Although Mugabe has previously avoided intervening in the succession battles, there are now clear signs he is taking a stand against Mujuru. In late November, the president changed the party’s constitution to allow him to unilaterally appoint his deputies, a move many suspect will allow him to promote his wife to key positions at the upcoming ZANU-PF National Congress. Meanwhile, Mujuru has been increasingly sidelined, unable to persuade her own provincial branch of ZANU-PF to nominate her for a position on the party’s central committee. Many suspect Mujuru will be stripped of all her leadership roles at the National Congress.

The purge of Mujuru does not, however, necessarily equate to a victory for Mnangagwa. As Mujuru’s position has been weakened, other candidates have emerged in her place and Grace Mugabe has herself hinted that there is no reason why she should not become president. It remains to be seen whether the National Congress will identify a clear successor, with Mugabe determined to remain in power and having previously refused to support an individual candidate. With Grace Mugabe now expected to secure a position in the ZANU-PF politburo through her women’s league role, she will be in a formidable position to challenge Mnangagwa and any other contenders that emerge during the conference, prolonging the current uncertainty.

The emerging succession crisis has significant implications for the political and business environment in Zimbabwe. Whoever eventually inherits the presidency will enjoy wide-ranging powers, benefiting from the recent centralisation of power within the ZANU-PF, and the disarray of the opposition Movement for Democratic Change since its 2013 electoral defeat. Significantly, the new president will have considerable influence over the enforcement of the controversial indigenisation act, which has been inconsistently applied since it was first introduced in 2008. The act requires foreign-owned companies with assets greater than USD 500,000 to transfer majority ownership to indigenous Zimbabweans. Although central bank governor John Mangudya has called for caution in how the policy is implemented, Mnangagwa’s faction has vehemently opposed any rolling-back of the law irrespective of the damage done to investor sentiment.

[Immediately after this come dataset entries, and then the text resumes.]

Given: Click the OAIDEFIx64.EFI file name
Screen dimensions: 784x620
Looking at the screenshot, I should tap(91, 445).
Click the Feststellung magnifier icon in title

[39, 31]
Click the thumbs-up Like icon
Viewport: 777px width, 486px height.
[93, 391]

There are already clear signs of the impact that the succession battle is having on the Zimbabwean economy. Mining companies are withholding investment as uncertainty persists over the indigenisation laws, while the IMF projects that growth will slow to 3.1 percent in 2014, down from 4.5 percent in 2013. Zimbabwe is the world’s largest platinum producer and weak prices for the metal are damaging public finances in Zimbabwe. The government is now struggling to pay public sector wages, which account for around 80 percent of the national budget.

There is little to suggest that the upcoming National Congress will deliver a clear plan for how to overcome these obstacles. None of the factions have outlined specific policies to revive Zimbabwe’s economic fortunes, though many have demonstrated a tendency to promote nationalist policies during times of hardship that could create fresh challenges for businesses. Simultaneously, businesses are being pressured to make campaign contributions to the various factions, including from a fundraising committee set up by Grace Mugabe, to target white-owned farmers and businesses. Mnangagwa and Mujuru have undertaken similar initiatives, raising the prospect of reprisals for those companies that support a losing faction, including unfavourable terms when it comes to negotiating indigenisation agreements with the government.

Although many suspect Grace Mugabe will emerge from the National Congress in a position that will leave her well-placed to inherit the presidency, this is unlikely to amount to a genuine succession plan. Mugabe has dismissed any possibility of retiring before the next elections in 2018, meaning the various factions will continue to jostle for influence in anticipation of the aging president’s eventual departure from power. This will further damage the investment climate, while the constant infighting will undermine the government’s ability to make critical decisions on the budget, foreign debt and indigenisation law that are necessary to stabilise the country’s economic prospects.